When you retire, the money you get from your pensions may be your main income. But if you also get money from savings or investments, that might affect how much Income Tax you pay.
All your income is added together
We don’t look at each bit of income on its own. We add everything together – your State Pension, workplace or private pensions, interest you get from savings, investments and more.
Most people are allowed a certain amount of income each year that they don’t pay tax on. This is called your tax-free Personal Allowance. The current standard tax-free Personal Allowance is £12,570 a year.
If your total income is more than £12,570, then you start paying tax on any money above that amount.
You get tax-free interest on savings
As well as a Personal Allowance, most people also get a Personal Savings Allowance. This is the amount of money you can get as interest from savings, tax-free.
Your Personal Savings Allowance depends on your income:
- if your income is between £12,571 and £50,270, you’ll pay Income Tax at the basic rate of 20%. This means your Personal Savings Allowance is £1,000 a year
- if your income is between £50,271 and £125,140, you’ll pay Income Tax at the higher rate of 40%. This means your Personal Savings Allowance is £500 a year
- if your income is more than £125,140, you don’t get a Personal Savings Allowance
If you live in Scotland things are a bit different. You can find the Scottish rates of Income Tax on GOV.UK.
Key thing to remember:
Some of the money you get as interest from an Individual Savings Account (ISA) is always tax-free. You can find out more on GOV.UK.

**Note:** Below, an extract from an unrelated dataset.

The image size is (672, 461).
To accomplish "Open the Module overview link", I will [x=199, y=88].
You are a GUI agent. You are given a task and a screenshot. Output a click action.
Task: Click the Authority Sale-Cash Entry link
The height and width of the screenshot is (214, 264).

What about income from investments?
You might own shares or investments that pay out something called a dividend. This is when a company makes a profit and then pays out a share of it to you.
Most people get a dividend allowance, which means you can earn £500 a year in dividends, tax-free. Any dividends above £500 will count towards your total yearly income, so they could push your income above your tax-free Personal Allowance.
You can find out more about tax and allowances on dividends on GOV.UK.
Selling an investment and Capital Gains Tax
Capital Gains Tax is different to Income Tax. You’ll normally pay it if you sell something you own for more than you paid for it. This is called making a ‘gain’.
You could be selling:
- a second home
- shares in a company
- valuable jewellery
You don’t pay Capital Gains Tax on everything, and – just like your income and savings – you can make a certain amount of profit or ‘gains’, tax-free.
You can read more about selling assets, how Capital Gains Tax works and the allowances on this page.
When to do a tax return
If your income from savings and investments is over £10,000, you’ll need to fill out a Self Assessment tax return.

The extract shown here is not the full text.